Unlike musicals like "The Magic Show" and "Merlin," where the routines were designed by their star, illusionist Doug Henning, to show off his skills, here magic is integral to the narrative. "Joel (Waggoner, the composer) and Eric (Price, book writer and lyricist) use magic to establish the story and move it forward," Bruni said during a joint interview with two of his actors, Michael Rupert and Barbara Walsh, at a coffeehouse a few blocks away from BSC's Sydelle and Lee Blatt Performing Arts Center on Linden Street, where "Presto Change-O" is running through June 11.

"The show is about a family of magicians for whom magic is part of who they are."

"Presto Change-O" has been developed and is being produced under the aegis of Barrington Stage Company's Musical Theatre Lab, which is supervised by Tony Award-winning composer and writer William Finn. Finn ran across Price and Waggoner at New York University's Tisch School of the Arts, where, as an adjunct faculty member, he teaches of the Graduate Program of Musical Theater Writing.

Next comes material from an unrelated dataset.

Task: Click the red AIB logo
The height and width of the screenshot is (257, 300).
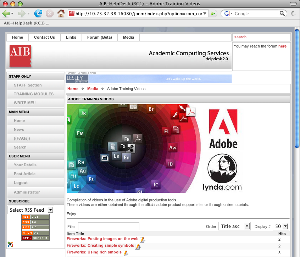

"Bill was very excited about the prospect of putting Eric and Joel together," Bruni said.

They were offered a commission to write whatever they wanted. "What they settled on," Bruni said, "is the story of a family and the magic of forgiveness.

"They've created this entirely out of their own imaginations. It's not based on something."

The duo began work on a draft in March 2014 and finished it in June. There were readings that August in Pittsfield and December in New York, and then a workshop one year later in New York with the thought that the musical might be ready for BSC's 2015 season.

"But after the reading, we all felt the show needed more time," said Bruni, whose credits include the Broadway hit, "Beautiful: The Carole King Musical."

"A lot of writers get workshops and readings. Here, at Barrington Stage, Joel and Eric were told at the beginning of their process that this was going to be produced. That is remarkable in theater. There is a whole lot of musical theater institutional know-how here."

"Presto Change-O" is not without its challenges. In addition to learning dialogue, dialogue rewrites, staging, and original music and lyrics, Bruni's cast — Rupert, Walsh, Jarrod Spector, Lenny Wolpe, Jenni Barber and Bob Walton — have had to learn a whole new skill set — performing magic and making it look as if they've been performing these routines all their lives. Bruni, his actors and everyone else involved in "Presto Change-O" are legally bound to protect the tricks' secrets.

"True magicians spend years working on tricks to make them look so original and practiced," said Rupert, who plays the David Copperfield-like Lance Presto, a recluse ever since an event sent him into a tailspin 12 years earlier.

To get his actors where he needed them to be, Bruni brought in magician, visual effects specialist and consultant, Joseph Wartnerchaney, who creates and builds tricks for magicians. He worked with the cast once a week in New York — teaching them, seeing if and how various routines would work within the construct of the show.

"My first thought," Bruni said, "was that the magic he created_was something I'd never seen before."

"This was completely foreign to me," said Walsh, who plays Lance's ex-wife, Mary Cunningham, whose father was a magician, and who worked with Lance until something happened and she left the magician's life to go into high-end real estate.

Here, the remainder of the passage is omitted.